PG Dir: Katt Shea | Warner | 1h 29min
Plot: What’s it about?
I’ll freely admit that I have never gotten in to Nancy Drew. I’ve no strong feelings one way or the other. When asked if I want to review this particular title, I figured I’d give it a whirl, largely because I like Sophia Lillis who plays our title character. She was last seen in the recent Stephen King adaptation, It. While the film is ultimately forgettable, it is also a bit refreshing seeing a fairly wholesome live action film that the whole family can enjoy. Let’s face it, we don’t get a lot of these anymore. Lillis does fine in the title role, but the film has some serious pacing issues despite its relatively brief running time.
As we meet 16-year old Nancy Drew (Sophia Lillis), she’s on her skateboard cruising around town when a friend seeks her out. As it turns out, a friend has been cyber bullied by a jock. So Nancy (naturally) concocts a plan to get revenge on this boy. They sneak into the gym and hack into the cameras and record him during his workouts and tinker with the showers. Ultimately, the young boy has been turned blue and it’s discovered that Nancy is behind it. Since this isn’t her first offense, she’s sentenced to community service. Despite being grounded, Nancy convinces her father to let her go visit an elderly woman with her friend who needs help with a supernatural presence. We then follow Nancy and her friends on their little adventures.
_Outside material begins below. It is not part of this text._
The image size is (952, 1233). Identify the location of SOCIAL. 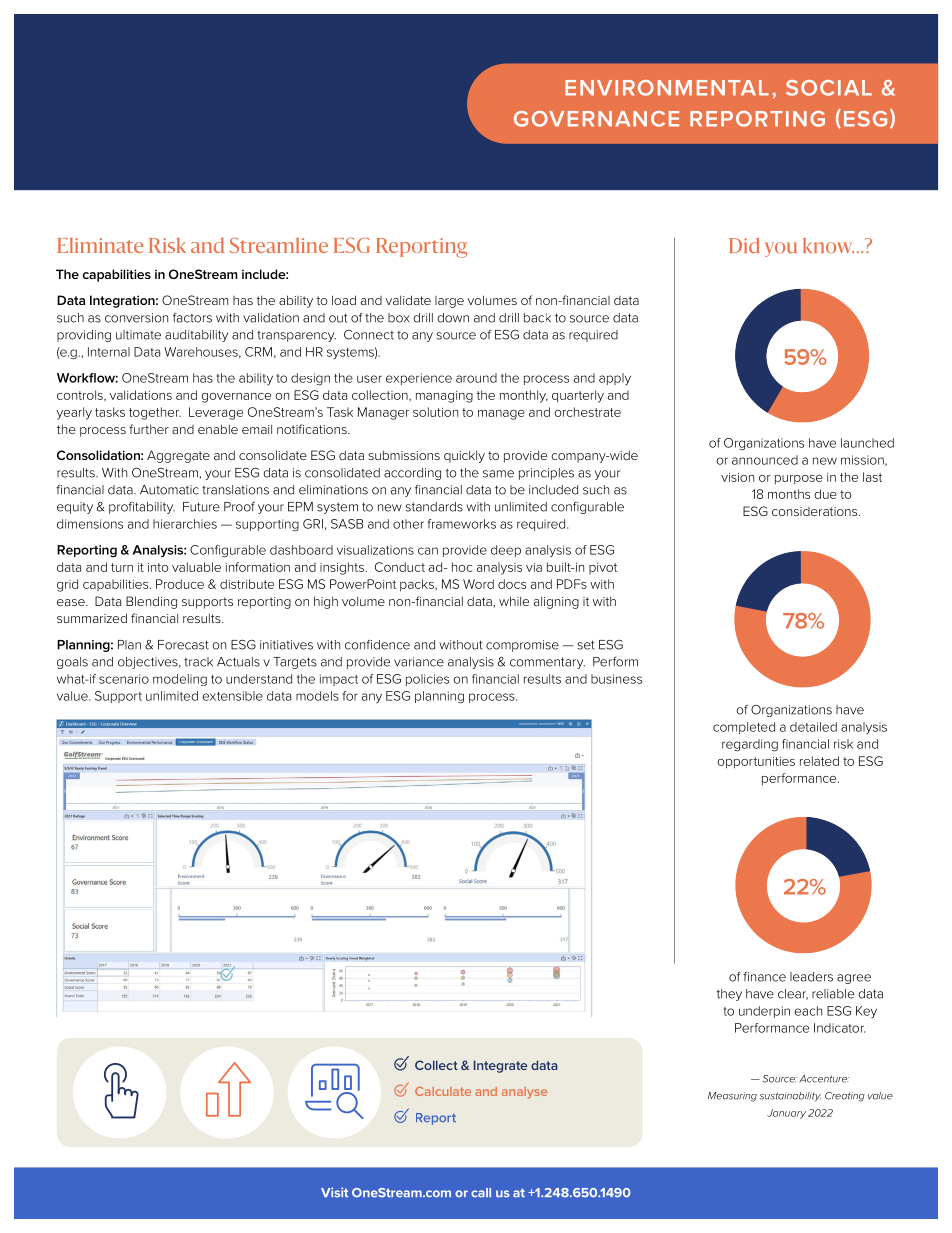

Admittedly, I am not the target audience for such a film. While I enjoyed snippets of it, there were times where I felt I was starting to lose interest. The film is certainly a nice alternative to some of the cruder films that seem to dominate these days, but the screenplay could’ve used more pop. I only heard a little bit on the film, and I’m still unsure just how wide of a theatrical release this received, though some have commented seeing it in theaters. It must be one of the shortest theatrical to home video releases in quite some time. Indeed, this really does feel like a made-for-TV movie at times, or something that would (or should, I say) premier on Netflix. I think if Lillis returns for more outings as this character, she needs a more compelling mystery to solve. As it stands, this might make for a good rental for the target audience, but I feel a better screenplay would’ve helped things here.
Video: How’s it look?
With an AVC encoded 1.85:1 transfer, the details are strong and sharp throughout. I can’t think of anything really negative to say as there’s a constant sharpness to the image here. Details and all are strong, print clean and colors accurate. Really, for such a recent film and one I’m most certain was shot digitally, we shouldn’t expect anything less in this day and age.
Audio: How’s it sound?
I find it hard to believe that anyone will use this disc as demo material to showcase their system. That said, the DTS HD Master Audio sound mix is by no means bad, it’s just rather limited. Vocals are spot on, sounding pure and crisp and some surround effects showcase some of the ambiance for the film. It’s a simple, understated and mix that’s sure to please.
Supplements: What are the extras?
- A Sleuth, a Girl and an Inspiration – A look at what (and why) they decided to make this film, the history of Nancy Drew and more.
- Pink Footprints: Touring Twin Elms – We get a nice look around the town of “Twin Elms” as well as some sound bites from the cast and crew.
- Gag Reel – The usual with botched lines, laughing and shenanigans galore!
The Bottom Line
There’s a welcome wholesome quality to this film, but it can’t help but feel a bit too small for its own good; it feels like a TV movie. Sophia Lillis does great in the title role, and the others fill their parts nice too. I just wish I was more invested in the plot. The film also has some pacing issues as it lags on occasion. Still, for the intended audience, a rental isn’t out of the question.